Only memories existed now. Memories better left alone if she planned to maintain emotional distance.
She watched him as he secured the door, then peered through a crack in the draperies to the parking lot they’d left only moments ago.
“So what do you plan on doing with me now that you’ve got me here?” She touched the tabletop with the tips of her fingers. When they didn’t stick to the surface, she crossed her arms and leaned against the imitation wood grain. “If it’s ransom money you’re looking for, forget it. I’m practically broke.”
He made a noise that could have been a grunt of disagreement. As if the security bar and dead bolt weren’t enough, he slid one of the vinyl chairs beneath the knob and wedged it against the door.
“Jared? Are you going to tell me what’s going on? I’d like to be home before midnight, if you don’t mind.”
He turned to face her. In the soft buttery glow of the lamplight, she finally saw him clearly. Unable to help herself, she stared in utter fascination. His dark mink-colored hair, always kept short, now brushed his collar, the perfect accompaniment to the faded jeans and worn denim shirt that stretched across his broad shoulders. There was that slight graying at his temples that conflicted with the rebel look, adding a distinguished quality that most men wouldn’t see until their mid-forties or later. He was about twenty pounds thinner than she remembered, but from the way the jeans and shirt clung to his body, she suspected he was no less muscular. Maybe even more so.
Much to her surprise, she realized she longed to see the hint of mischief that had once filled his green eyes, along with the lopsided grin she could never resist. If she could catch just a trace of the old Jared, then maybe the past three years would all seem like a bad dream.

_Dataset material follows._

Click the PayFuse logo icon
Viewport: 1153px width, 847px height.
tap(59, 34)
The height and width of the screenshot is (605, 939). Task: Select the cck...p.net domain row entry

She gave herself a hard mental shake. The past could not be changed. Hadn’t she learned that lesson time and again throughout her life? Reality stood before her, changed and unfamiliar. She might not like what he’d become, but the hardness she sensed had always lurked beneath the surface was now more apparent than ever before. He’d been an FBI agent, one of the best. An agent didn’t regularly handle Black Ops or deep-cover assignments by not residing at the top of the pyramid. So what if his eyes looked her up and down now with glacial hardness? It made no difference to her whatsoever, even if it did make him even more handsome than she remembered. They were no longer simpatico. The part of her that had clung to the dream of happily-ever-after had died the day he turned his back on everything good and right.
Too bad none of her arguments could change one little fact of life—Jared Romine would always be able to turn her head.
As if he hadn’t heard her questions or demands, he left his post by the door and crossed the room toward her.
“Jared. I want to go home,” she repeated when he pulled his wallet from his hip pocket and tossed it on the nightstand along with her keys.
He looked at her over his shoulder. “Sweetheart, you can’t go home. It’s too dangerous.”